We are frequently requested by subcontractor clients to review the subcontract that has been prepared by the prime contractor, before our client signs it. While no two agreements are identical, there are a number of problematic contract provisions that appear in many agreements. Here is a list of ten such provisions (and their variations) that are potential “deal breakers”:

  1. PAY IF/WHEN PAID (e.g. “Contractor shall have the right to exhaust all legal remedies, including appeals, prior to having an obligation to pay Subcontractor.”) “Pay-if-paid” provisions (“Receipt of payment from Owner shall be a condition precedent to Contractor’s duty to pay Subcontractor”) are illegal in California. However, the only legal limit on “Pay-When-Paid” provisions is that payment must be made “within a reasonable time.” The example above, as written, essentially affords the prime contractor a period of several years following completion of the project before that contractor has an independent duty to pay its subcontractors – not a “reasonable” amount of time, to those waiting to be paid. A compromise is to provide a time limit, such as 6 months or one year following substantial completion of the project.

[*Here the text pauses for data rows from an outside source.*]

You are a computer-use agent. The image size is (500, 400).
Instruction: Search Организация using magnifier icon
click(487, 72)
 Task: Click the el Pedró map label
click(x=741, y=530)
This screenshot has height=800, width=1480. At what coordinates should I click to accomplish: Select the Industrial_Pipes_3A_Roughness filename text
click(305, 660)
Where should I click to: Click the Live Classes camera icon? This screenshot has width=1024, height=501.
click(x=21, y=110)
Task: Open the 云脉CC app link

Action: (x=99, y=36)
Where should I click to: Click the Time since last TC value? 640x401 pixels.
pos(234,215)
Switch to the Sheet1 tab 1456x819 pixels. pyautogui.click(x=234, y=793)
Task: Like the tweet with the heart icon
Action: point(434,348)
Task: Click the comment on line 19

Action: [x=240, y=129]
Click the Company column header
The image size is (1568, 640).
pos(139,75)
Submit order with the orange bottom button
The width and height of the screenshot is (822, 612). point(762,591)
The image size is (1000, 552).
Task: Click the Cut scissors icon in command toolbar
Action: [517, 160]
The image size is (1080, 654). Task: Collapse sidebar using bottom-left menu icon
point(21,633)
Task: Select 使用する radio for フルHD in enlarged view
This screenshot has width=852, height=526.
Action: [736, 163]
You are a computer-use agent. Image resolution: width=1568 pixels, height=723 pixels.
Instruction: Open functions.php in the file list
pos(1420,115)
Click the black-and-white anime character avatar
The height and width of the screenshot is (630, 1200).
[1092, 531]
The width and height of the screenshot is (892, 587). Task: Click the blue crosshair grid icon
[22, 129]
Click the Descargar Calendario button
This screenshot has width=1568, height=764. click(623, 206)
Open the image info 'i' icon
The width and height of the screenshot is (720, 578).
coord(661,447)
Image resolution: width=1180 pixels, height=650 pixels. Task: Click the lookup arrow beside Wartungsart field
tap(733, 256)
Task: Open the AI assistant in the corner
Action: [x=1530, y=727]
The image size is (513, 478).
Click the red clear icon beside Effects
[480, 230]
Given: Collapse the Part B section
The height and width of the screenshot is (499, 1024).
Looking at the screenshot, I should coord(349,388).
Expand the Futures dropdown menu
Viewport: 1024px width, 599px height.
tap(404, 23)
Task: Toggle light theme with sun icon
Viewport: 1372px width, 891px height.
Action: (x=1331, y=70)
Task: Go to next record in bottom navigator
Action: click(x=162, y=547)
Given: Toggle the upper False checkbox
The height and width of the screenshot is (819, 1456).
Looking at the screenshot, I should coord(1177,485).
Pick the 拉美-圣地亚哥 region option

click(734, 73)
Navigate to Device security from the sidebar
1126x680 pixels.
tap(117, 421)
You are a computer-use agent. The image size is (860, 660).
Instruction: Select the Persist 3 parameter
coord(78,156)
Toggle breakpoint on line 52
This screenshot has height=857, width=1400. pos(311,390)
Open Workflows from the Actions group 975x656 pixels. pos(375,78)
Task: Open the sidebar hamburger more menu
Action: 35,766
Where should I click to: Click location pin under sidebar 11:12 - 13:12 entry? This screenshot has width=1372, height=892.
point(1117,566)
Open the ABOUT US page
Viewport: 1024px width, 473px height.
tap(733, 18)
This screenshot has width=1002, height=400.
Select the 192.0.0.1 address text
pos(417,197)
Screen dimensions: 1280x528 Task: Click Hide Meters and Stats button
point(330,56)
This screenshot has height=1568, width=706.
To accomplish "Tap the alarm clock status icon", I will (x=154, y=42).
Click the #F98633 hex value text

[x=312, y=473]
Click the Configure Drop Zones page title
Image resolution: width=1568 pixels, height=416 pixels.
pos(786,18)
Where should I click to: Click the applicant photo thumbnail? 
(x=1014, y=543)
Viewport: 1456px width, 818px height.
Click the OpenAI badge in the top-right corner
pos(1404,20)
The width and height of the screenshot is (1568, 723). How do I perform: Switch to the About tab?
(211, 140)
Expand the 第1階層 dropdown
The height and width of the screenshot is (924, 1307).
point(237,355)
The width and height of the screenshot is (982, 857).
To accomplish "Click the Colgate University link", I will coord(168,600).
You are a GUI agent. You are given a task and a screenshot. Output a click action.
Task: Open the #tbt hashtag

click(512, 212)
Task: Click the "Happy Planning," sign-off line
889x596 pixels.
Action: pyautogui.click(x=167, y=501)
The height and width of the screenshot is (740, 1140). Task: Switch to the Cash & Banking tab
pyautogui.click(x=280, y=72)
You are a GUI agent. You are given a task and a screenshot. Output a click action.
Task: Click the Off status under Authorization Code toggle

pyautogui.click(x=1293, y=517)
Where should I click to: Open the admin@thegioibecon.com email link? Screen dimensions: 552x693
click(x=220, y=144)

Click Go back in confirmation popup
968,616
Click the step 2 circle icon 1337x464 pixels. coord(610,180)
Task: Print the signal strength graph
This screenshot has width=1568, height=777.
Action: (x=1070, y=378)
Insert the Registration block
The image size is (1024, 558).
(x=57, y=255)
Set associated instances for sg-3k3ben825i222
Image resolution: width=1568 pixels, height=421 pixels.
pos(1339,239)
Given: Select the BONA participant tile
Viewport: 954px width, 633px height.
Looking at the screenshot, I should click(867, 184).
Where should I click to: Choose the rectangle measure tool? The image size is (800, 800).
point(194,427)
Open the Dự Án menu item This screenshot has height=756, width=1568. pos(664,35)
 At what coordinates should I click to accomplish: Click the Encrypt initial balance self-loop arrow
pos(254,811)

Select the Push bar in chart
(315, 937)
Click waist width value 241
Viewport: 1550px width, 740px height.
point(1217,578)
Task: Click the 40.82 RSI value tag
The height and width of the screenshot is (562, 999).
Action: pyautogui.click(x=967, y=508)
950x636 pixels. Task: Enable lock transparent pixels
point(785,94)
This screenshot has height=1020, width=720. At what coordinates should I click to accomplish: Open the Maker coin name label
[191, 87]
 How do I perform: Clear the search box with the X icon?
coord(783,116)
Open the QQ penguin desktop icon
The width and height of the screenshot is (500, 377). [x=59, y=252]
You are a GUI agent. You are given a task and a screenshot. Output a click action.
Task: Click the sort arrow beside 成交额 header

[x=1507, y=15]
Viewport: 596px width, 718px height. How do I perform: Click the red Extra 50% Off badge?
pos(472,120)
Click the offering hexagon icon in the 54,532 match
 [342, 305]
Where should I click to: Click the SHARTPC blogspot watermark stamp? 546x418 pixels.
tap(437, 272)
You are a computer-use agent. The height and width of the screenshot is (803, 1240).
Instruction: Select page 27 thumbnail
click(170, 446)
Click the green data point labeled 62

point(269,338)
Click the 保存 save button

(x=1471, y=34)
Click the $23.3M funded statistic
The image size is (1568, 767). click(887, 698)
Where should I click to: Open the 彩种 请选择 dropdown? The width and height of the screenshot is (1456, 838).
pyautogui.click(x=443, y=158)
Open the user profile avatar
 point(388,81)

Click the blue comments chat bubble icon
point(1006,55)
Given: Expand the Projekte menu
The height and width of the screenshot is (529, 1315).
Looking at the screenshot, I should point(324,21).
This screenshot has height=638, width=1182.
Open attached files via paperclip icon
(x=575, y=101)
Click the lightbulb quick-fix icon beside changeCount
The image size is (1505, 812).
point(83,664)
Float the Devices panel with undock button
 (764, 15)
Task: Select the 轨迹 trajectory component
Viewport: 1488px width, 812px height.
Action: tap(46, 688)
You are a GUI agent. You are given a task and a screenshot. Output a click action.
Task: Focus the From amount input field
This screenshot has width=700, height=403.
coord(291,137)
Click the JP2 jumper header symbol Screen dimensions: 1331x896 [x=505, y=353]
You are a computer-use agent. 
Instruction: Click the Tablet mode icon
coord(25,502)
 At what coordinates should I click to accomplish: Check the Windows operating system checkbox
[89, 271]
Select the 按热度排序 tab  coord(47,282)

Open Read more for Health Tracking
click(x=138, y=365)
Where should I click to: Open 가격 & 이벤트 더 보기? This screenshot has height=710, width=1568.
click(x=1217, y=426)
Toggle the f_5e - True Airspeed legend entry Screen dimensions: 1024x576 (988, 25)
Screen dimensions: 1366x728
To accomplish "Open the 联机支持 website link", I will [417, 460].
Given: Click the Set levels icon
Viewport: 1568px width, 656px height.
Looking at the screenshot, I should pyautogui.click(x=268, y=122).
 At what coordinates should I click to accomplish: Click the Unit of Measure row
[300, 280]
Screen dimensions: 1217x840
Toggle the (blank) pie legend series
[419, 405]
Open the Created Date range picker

  2. CROSS-PROJECT SET-OFF (e.g. “In the event of disputes or default by Subcontractor, Contractor shall have the right to withhold sums due Subcontractor on this Project and on any other project on which Subcontractor is performing work for Contractor.”) Such provisions are problematic and likely unenforceable, as they potentially bar subcontractors’ lien rights. Such provisions should be deleted.
  3. CONTRACTOR/SUBCONTRACTOR RESPONSIBILITY FOR DESIGN QUALITY (e.g. “Subcontractor warrants that the Work shall comply with all applicable laws, codes, statutes, standards, and ordinances.”) Unless a subcontractor’s scope of work expressly includes design work, this provision should either be deleted or modified, with the addition of the following phrase: “Subcontractor shall not be responsible for conformance of the design of its work to applicable laws, codes, statutes, standards, and ordinances.”